The renaissance of The Hunger Games has begun. More than a decade after the release of the Jennifer Lawrence-led dystopian film franchise, The Ballad of Songbirds & Snakes is ready for the spotlight, with a brand-new, straight fire cast — but not all new characters. Not-so-fan-faves like future President Coriolanus Snow are front and center throughout the prequel movie, which means there were plenty of opportunities for fresh makeup and hair ideas (no signature braids here), as well as nods to the original looks.
According to Sherri Berman Laurence, the makeup designer and department head for the new Rachel Zegler- and Tom Blyth-helmed production — which takes place 64 years before Katniss enters the arena — director Francis Lawrence wanted the fashion and beauty looks to be more “dark and gritty” compared to the OG films, with modern twists on the ‘30s, ‘40s, and ‘50s, depending on the setting. The clothes, hair, and makeup are still meant to feel futuristic compared to what audiences are used to IRL, but much more buttoned-up than the wild styles seen during the J.Law era. Think Old Hollywood glamour, but with red eyeshadow or a holographic liner.
The makeup on Zegler’s nomadic Lucy Gray Baird, who’s served up as the female tribute from District 12 à la Katniss, was kept fairly realistic. “‘What would she have access to?’” Berman Laurence thought at the time. “Bugs and coal — that could be her eyeliner; the stains on her cheeks could be raspberries, and beetles for the holographic eyeliner.”

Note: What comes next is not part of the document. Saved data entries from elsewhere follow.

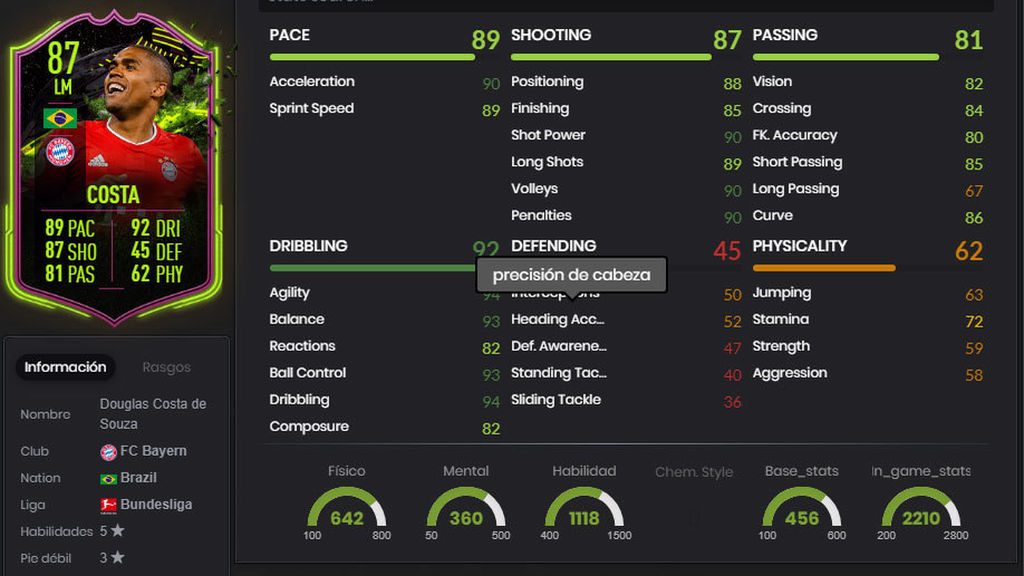
Task: Click the star icon beside Pie débil rating
Action: click(x=118, y=558)
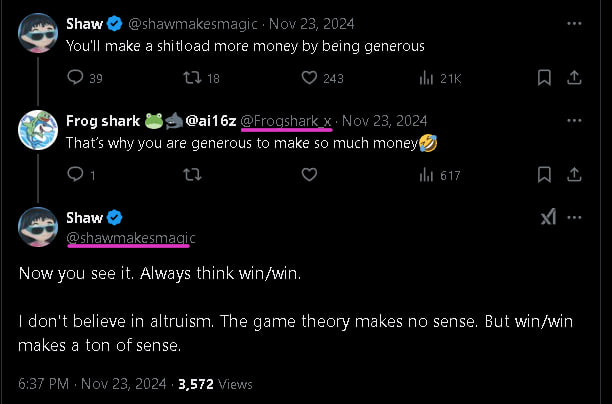Viewport: 612px width, 404px height.
Task: Repost Shaw's tweet with 18 reposts
Action: pos(192,77)
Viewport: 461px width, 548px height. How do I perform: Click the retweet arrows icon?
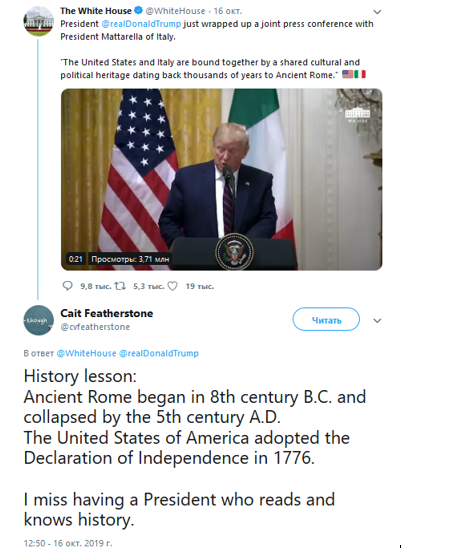coord(120,286)
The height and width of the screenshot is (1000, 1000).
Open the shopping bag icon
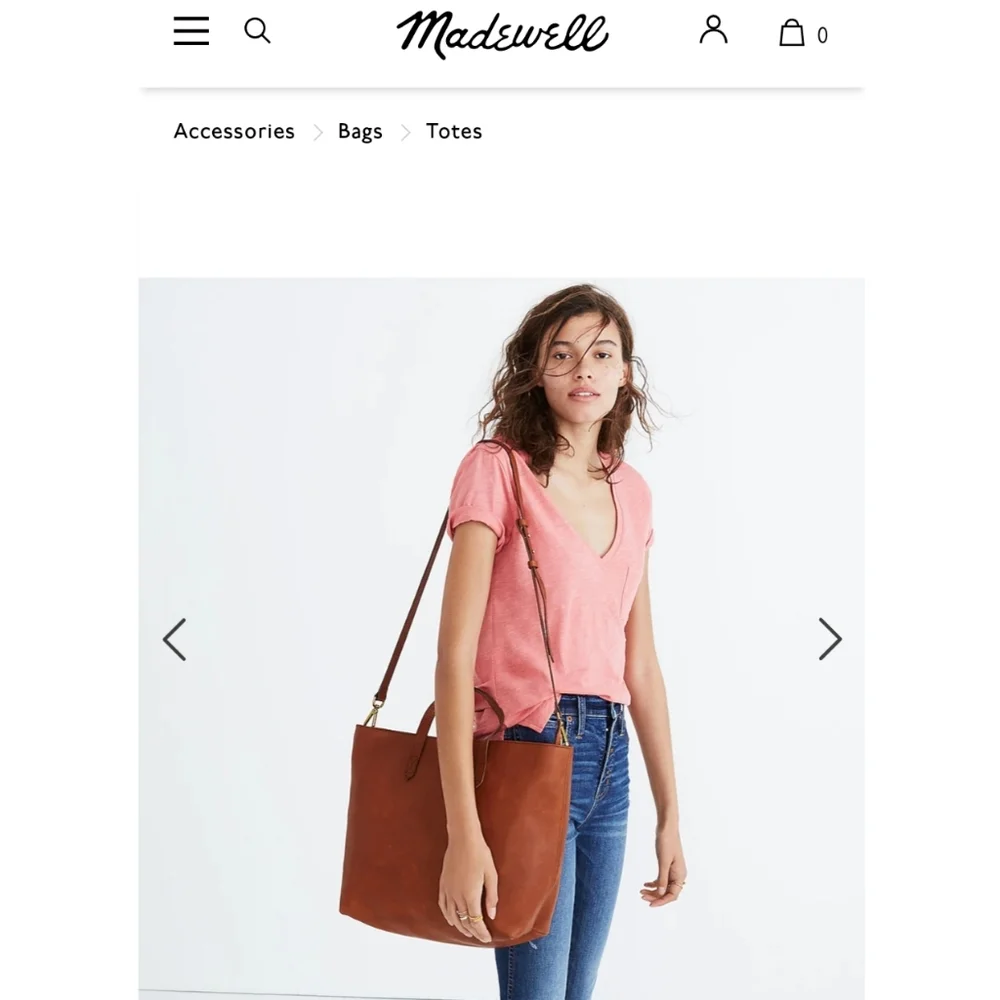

Blyth’s Capitol-bred Snow doesn’t experiment too much in the makeup department, but TikTok’s having a field day with his Panem-meets-Eminem (aka Paneminem) haircut later in the film, which hair department head Nikki Gooley says was “definitely a coincidence.” The team bleached the natural brunette actor’s hair (every two weeks, mind you) to make it more in line with the character’s tresses in the OG series. “Donald Sutherland, [who played] the older dictator Snow in the other films, is very blond, so we needed [Blyth] to match as the younger blond teenager,” she explains.
Where the team got playful was with Hunter Schafer’s Tigris. Though the character’s look in the prequel (below, left) is much more toned down in contrast to how she appears in The Hunger Games: Mockingjay – Part 2 (right, played by Eugenie Bondurant) — where her face is reconstructed and tattooed to look like an actual tiger — Berman Laurence still wanted to show how the character was on the path to feline modifications.
“I plucked [Schafer’s] eyebrows to a very severe cat-like pointed shape,” the MUA tells Elite Daily. “Then we bleached them out, almost invisible — just to give a little nod to the beginning stages of what she ends up becoming 60 years later.”
Gooley also points out the correlation between the character’s past and present mane: “I feel like we were able to give a unique beginning, but with some small nods to Tigris with her lush hair.”
Jason Schwartzman’s Lucky Flickerman also pays homage to a character in the original films. The Hunger Games host starts out as a “drab weatherman and very frumpy,” says Berman Laurence. As the Games become more commercialized, the makeup artist added heavy face makeup, bronzer, eyeliner, and lip stain, while Gooley made his hair bigger to represent the progression the show takes into becoming a true spectacle.
“Lucky’s hair had a story,” says the hair designer. “It grew in size, and paid homage to Caesar Flickerman,” Stanley Tucci’s THG character, who’s thought to be a descendant of Schwartman’s.
“In the beginning, we didn't really correct him,” Berman Laurence explains of Lucky’s original lackluster look. “Then we added a layer of pancake makeup and bronzer. By the final look, it was eyeliner and lip stain and a lot more extreme, leaning more toward what Caesar Flickerman looked like, just to show the progression of where the Capitol was going.”
Everyone’s hair and makeup come together to create characters you’ll love to hate and hate to love in a film evocative of what audiences know and have been obsessed with, while also revealing a completely new story.
Watch the 10th annual Hunger Games unfold when The Ballad of Songbirds & Snakes hits theaters on Friday, Nov. 17.